*** Supplied material Section Begins ***

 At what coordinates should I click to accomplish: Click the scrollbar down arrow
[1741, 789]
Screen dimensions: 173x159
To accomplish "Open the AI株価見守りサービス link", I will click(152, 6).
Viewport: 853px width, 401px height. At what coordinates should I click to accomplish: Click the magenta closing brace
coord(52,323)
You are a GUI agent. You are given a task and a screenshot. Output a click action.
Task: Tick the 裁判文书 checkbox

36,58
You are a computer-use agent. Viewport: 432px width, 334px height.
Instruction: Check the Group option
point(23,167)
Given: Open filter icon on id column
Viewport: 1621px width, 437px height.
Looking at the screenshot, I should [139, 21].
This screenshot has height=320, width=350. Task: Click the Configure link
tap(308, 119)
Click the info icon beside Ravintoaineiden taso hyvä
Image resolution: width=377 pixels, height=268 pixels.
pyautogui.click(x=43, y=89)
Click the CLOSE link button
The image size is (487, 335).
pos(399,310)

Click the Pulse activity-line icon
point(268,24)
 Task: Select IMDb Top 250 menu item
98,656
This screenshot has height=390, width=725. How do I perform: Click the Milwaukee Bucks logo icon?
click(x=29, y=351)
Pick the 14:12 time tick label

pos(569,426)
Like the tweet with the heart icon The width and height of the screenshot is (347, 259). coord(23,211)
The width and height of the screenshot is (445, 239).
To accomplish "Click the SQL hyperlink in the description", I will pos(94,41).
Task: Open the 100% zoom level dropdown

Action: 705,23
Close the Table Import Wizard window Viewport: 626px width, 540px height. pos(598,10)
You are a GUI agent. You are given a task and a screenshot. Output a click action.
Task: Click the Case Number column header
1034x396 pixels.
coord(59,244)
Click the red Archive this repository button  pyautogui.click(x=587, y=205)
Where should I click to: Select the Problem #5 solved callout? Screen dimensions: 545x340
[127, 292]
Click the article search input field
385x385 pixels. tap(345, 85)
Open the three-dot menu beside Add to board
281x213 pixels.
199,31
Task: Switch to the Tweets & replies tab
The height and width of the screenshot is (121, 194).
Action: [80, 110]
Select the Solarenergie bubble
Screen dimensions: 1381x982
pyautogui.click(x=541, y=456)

*** Supplied material Section Ends ***

_Assignment_
Copy the material above so that it matches line for line.

_Response area_
 At what coordinates should I click to accomplish: Click the scrollbar down arrow
[1741, 789]
Screen dimensions: 173x159
To accomplish "Open the AI株価見守りサービス link", I will click(152, 6).
Viewport: 853px width, 401px height. At what coordinates should I click to accomplish: Click the magenta closing brace
coord(52,323)
You are a GUI agent. You are given a task and a screenshot. Output a click action.
Task: Tick the 裁判文书 checkbox

36,58
You are a computer-use agent. Viewport: 432px width, 334px height.
Instruction: Check the Group option
point(23,167)
Given: Open filter icon on id column
Viewport: 1621px width, 437px height.
Looking at the screenshot, I should [139, 21].
This screenshot has height=320, width=350. Task: Click the Configure link
tap(308, 119)
Click the info icon beside Ravintoaineiden taso hyvä
Image resolution: width=377 pixels, height=268 pixels.
pyautogui.click(x=43, y=89)
Click the CLOSE link button
The image size is (487, 335).
pos(399,310)

Click the Pulse activity-line icon
point(268,24)
 Task: Select IMDb Top 250 menu item
98,656
This screenshot has height=390, width=725. How do I perform: Click the Milwaukee Bucks logo icon?
click(x=29, y=351)
Pick the 14:12 time tick label

pos(569,426)
Like the tweet with the heart icon The width and height of the screenshot is (347, 259). coord(23,211)
The width and height of the screenshot is (445, 239).
To accomplish "Click the SQL hyperlink in the description", I will pos(94,41).
Task: Open the 100% zoom level dropdown

Action: 705,23
Close the Table Import Wizard window Viewport: 626px width, 540px height. pos(598,10)
You are a GUI agent. You are given a task and a screenshot. Output a click action.
Task: Click the Case Number column header
1034x396 pixels.
coord(59,244)
Click the red Archive this repository button  pyautogui.click(x=587, y=205)
Where should I click to: Select the Problem #5 solved callout? Screen dimensions: 545x340
[127, 292]
Click the article search input field
385x385 pixels. tap(345, 85)
Open the three-dot menu beside Add to board
281x213 pixels.
199,31
Task: Switch to the Tweets & replies tab
The height and width of the screenshot is (121, 194).
Action: [80, 110]
Select the Solarenergie bubble
Screen dimensions: 1381x982
pyautogui.click(x=541, y=456)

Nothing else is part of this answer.